- נחמה
- Genre: Comedy drama
- Created by: Reshef Levi; Tomer Shani;
- Directed by: Tomer Shani
- Starring: Reshef Levi; Shalom Michaelshvili; Liron Weissman; Yuval Segal;
- Music by: Haim Frank Ilfman
- Country of origin: Israel
- Original language: Hebrew
- No. of seasons: 1
- No. of episodes: 10

Production
- Cinematography: Giora Bejach
- Running time: 52 minutes
- Production companies: Yoav Gross Productions; 24 Drafts Studio;

Original release
- Network: Hot
- Release: 27 June – 29 August 2019

= Nehama =

Nehama (נחמה) is an Israeli comedy drama series created by Tomer Shani and Reshef Levi that aired on Hot. The show premiered on 27 June 2019 and concluded on 29 August 2019.

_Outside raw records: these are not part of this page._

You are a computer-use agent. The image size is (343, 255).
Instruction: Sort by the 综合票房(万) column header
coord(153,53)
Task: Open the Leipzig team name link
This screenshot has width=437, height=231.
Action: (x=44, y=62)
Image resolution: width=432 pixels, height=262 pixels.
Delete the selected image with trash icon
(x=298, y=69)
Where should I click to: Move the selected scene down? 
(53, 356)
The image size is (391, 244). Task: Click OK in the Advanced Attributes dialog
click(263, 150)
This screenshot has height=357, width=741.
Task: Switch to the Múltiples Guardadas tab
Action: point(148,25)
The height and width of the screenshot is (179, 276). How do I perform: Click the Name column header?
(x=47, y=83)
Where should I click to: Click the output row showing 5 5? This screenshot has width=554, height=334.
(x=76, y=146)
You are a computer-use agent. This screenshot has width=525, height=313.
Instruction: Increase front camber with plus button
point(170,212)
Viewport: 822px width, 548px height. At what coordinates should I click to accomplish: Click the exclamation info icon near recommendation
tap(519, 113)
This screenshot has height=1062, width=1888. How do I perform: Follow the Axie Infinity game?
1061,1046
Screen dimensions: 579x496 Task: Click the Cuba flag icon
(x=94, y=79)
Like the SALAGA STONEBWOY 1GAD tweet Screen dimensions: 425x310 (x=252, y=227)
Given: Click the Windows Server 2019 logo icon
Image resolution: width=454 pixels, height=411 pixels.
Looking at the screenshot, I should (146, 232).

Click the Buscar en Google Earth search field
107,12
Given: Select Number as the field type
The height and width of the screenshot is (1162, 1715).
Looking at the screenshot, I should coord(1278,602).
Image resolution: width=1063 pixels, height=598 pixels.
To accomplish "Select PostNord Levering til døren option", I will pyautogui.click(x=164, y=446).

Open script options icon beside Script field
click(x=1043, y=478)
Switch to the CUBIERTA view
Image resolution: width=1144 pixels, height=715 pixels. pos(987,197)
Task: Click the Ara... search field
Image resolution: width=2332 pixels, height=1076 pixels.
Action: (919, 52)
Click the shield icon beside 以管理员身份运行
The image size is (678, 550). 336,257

In October 2020, First Look Media acquired the show's U.S. rights, with plans to develop an English-language adaptation. On 28 October 2021 it was announced that Martin Lawrence would lead the adaption, which would be produced by Topic Studios.

== Plot ==
The series follows the story of Guy Nehama, a father of five who loses his wife in a car accident. In addition to managing his grief and his responsibilities toward his children, Nehama begins to chase an old dream — stand-up comedy.

== Awards ==
Nehama was selected to compete in the 2019 Cannes International Series Festival, winning the prize for Best Performance (for Reshef Levi).

The show was nominated for 10 awards at the Israeli Television Academy Awards in 2019, of which it won two: Best Comedy Series and Best Screenplay for a Comedy Series.